Geo-political turmoil and its consequent disruption of the global energy sector has made the climate challenge more complex, casting even more roadblocks in the pathway to achieving the global objectives embodied in the Paris Agreement.
Quite simply, it makes U.S. leadership on both fronts—energy and climate—even more critical. We must develop a realistic pathway for net-zero global greenhouse emissions by 2050—the target date of both the U.S. and the global Paris Agreement—which includes a sustainable energy transition.
Such a plan will both support an accelerated transition to renewable and other zero-carbon energy while also recognizing that fossil fuels remain a necessary energy source and will continue to be a part of a net-zero energy strategy that will increasingly rely on alternative technologies now under development. A realistic plan will build on the foundation of market principles, accelerate innovation, and preserve U.S. competitiveness in the global economy.
This realistic strategy has four pillars:
First, to ensure our allies’ energy security, as they are ending their use of Russian oil and gas, the U.S. (already the world’s largest exporter of liquid natural gas) must be their reliable supplier both now and during the energy transition. This will require increasing production of oil and gas in the near term, and treating U.S. fossil fuel producers as partners, not adversaries. Natural gas, which can also be paired with hydrogen in dual fuel plants, is an important fuel for the energy transition.
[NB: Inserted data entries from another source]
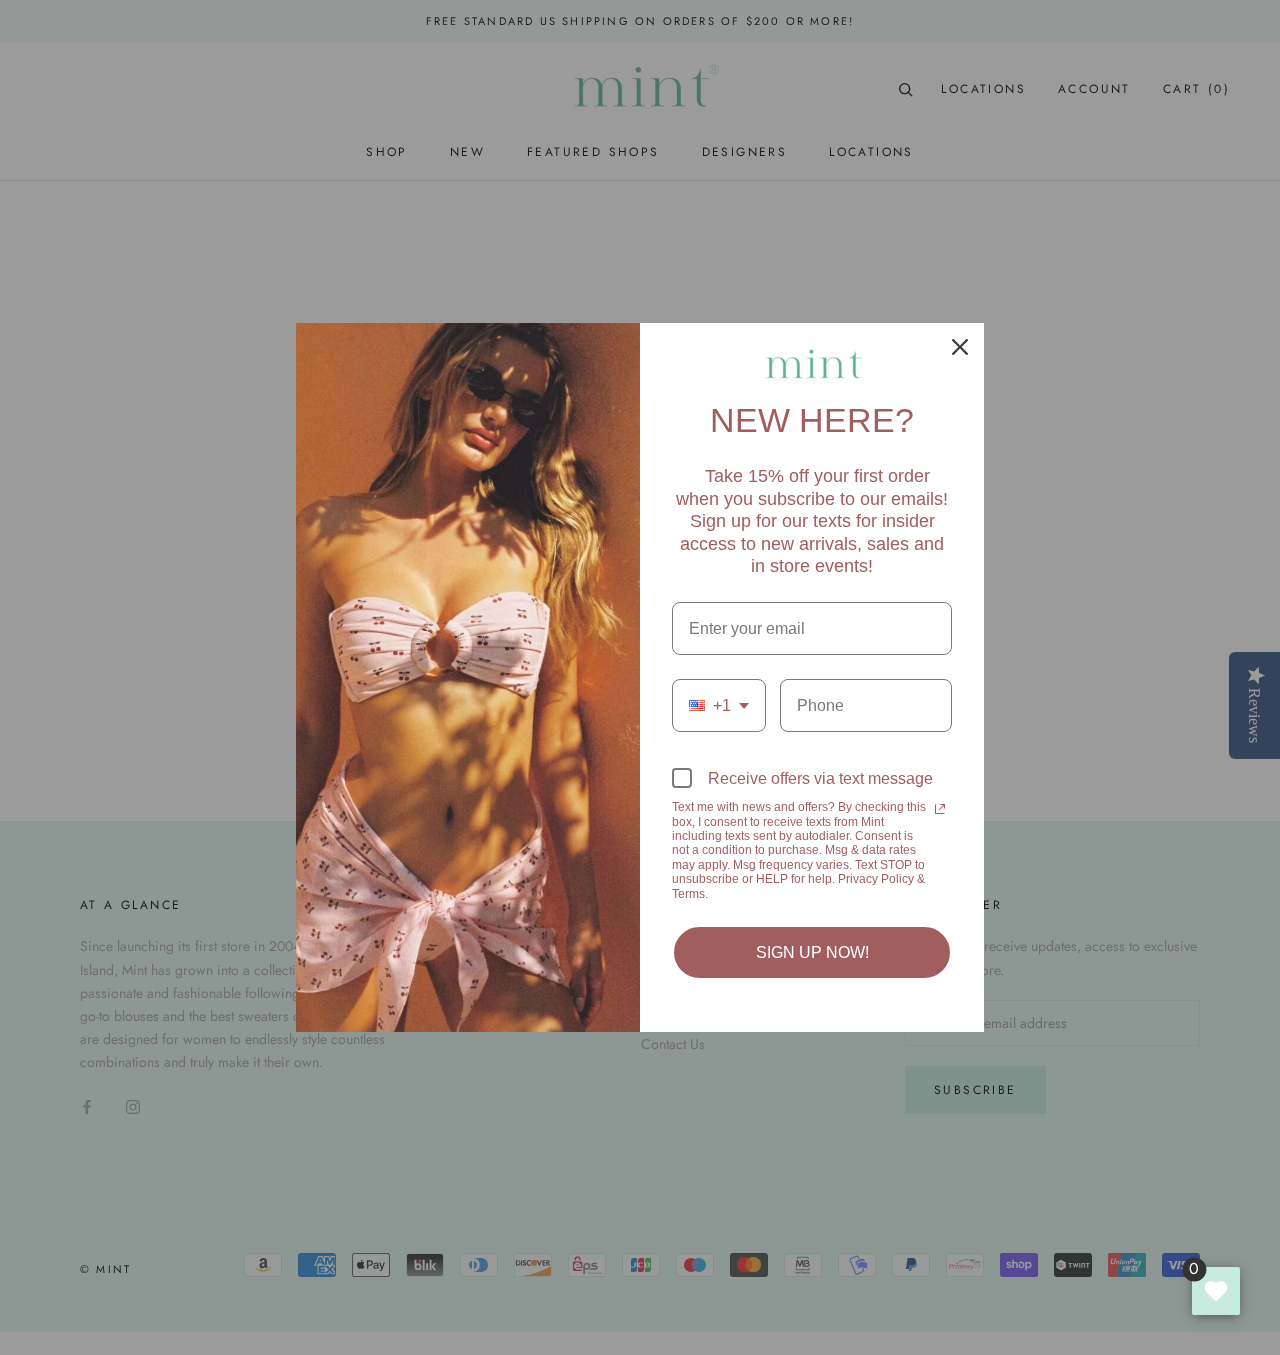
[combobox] (719, 705)
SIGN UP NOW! (812, 952)
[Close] (960, 347)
Second, to accelerate the parallel clean energy transition, the U.S. should use the incentives in the 2021 Infrastructure Investment and Jobs Act and the 2022 Inflation Reduction Act to catalyze increased research and development in nuclear, hydrogen, wind, solar, energy storage, the power grid, and carbon capture—all indispensable elements of the transition. Encouraging greater use of zero-carbon nuclear power, including through newer designs such as small modular reactors, is essential.
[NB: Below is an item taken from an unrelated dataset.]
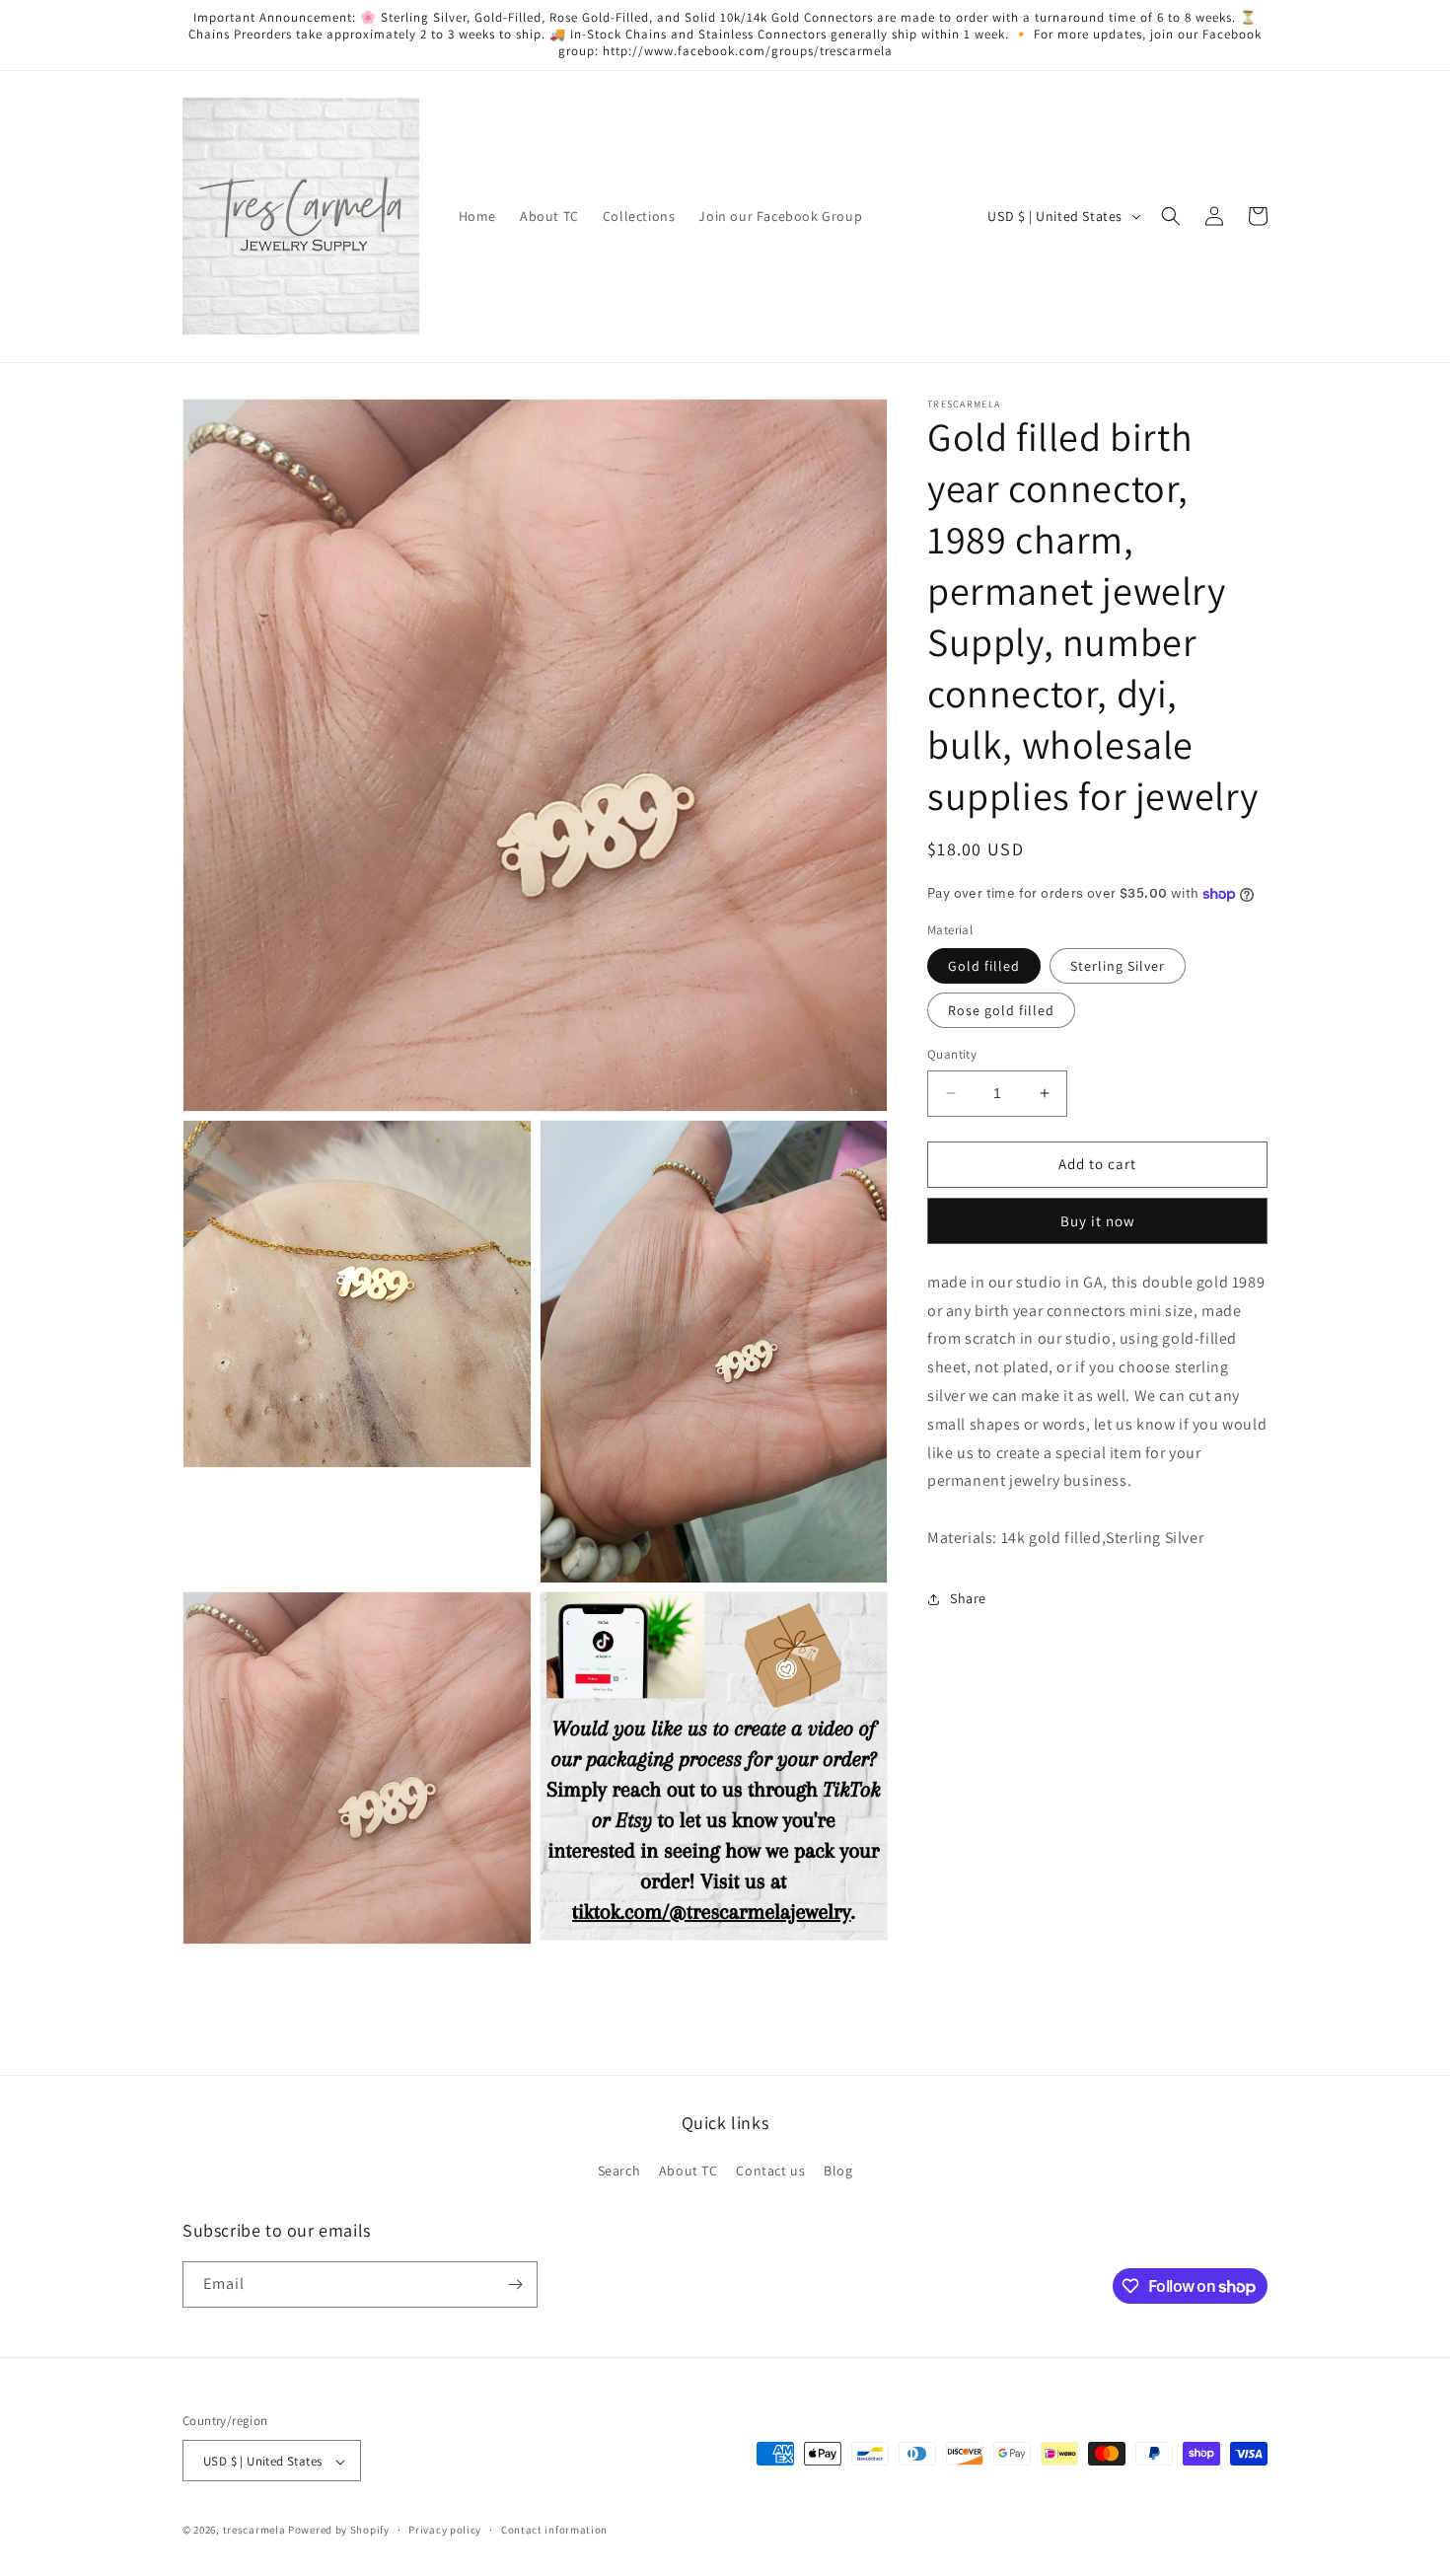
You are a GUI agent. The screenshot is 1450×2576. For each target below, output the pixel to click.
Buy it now (1097, 1221)
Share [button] (968, 1598)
To spur the clean energy transition, U.S. public policy leaders, in cooperation with the private sector, should seek to develop a plan to use market incentives to promote greenhouse gas reduction, as the EU and many other jurisdictions have done. It would be based on the principles of revenue-neutrality, promoting all efforts at decarbonization, and regional coordination.
Third, promoting innovation requires smart regulatory policy, avoiding costly mandates that distort markets and harm technological innovation. These smart regulation principles should be the guardrails for regulation on climate policy, as they will ensure that we are implementing an energy transition plan that promotes innovation, leverages market forces, and promotes cost-effective and efficient permitting processes while providing important guiderails for the transition. Reforming lengthy permitting processes to build new energy infrastructure more quickly and implementing periodic regulatory review will help.
Fourth, the U.S. must provide international climate and energy leadership. Promoting global cooperation, especially with China and India (two of the world’s largest greenhouse gas emitters) is essential; their absence will sharply limit global progress towards the Paris Agreement’s goals. Advancing initiatives such as the Global Methane Pledge, which offer the promise of rapid greenhouse gas emissions reductions, must also be an important part of the pathway forward.
To ensure success, government leaders should work in close partnership, rather than in conflict, with business leaders. Both have essential roles to play, and the transition will involve every sector of the economy. No one entity can address energy security and climate change alone. The stakes are too high—for energy and national security and the climate—for government and the private sector to be in conflict. How we do so will affect the health of our planet for generations to come.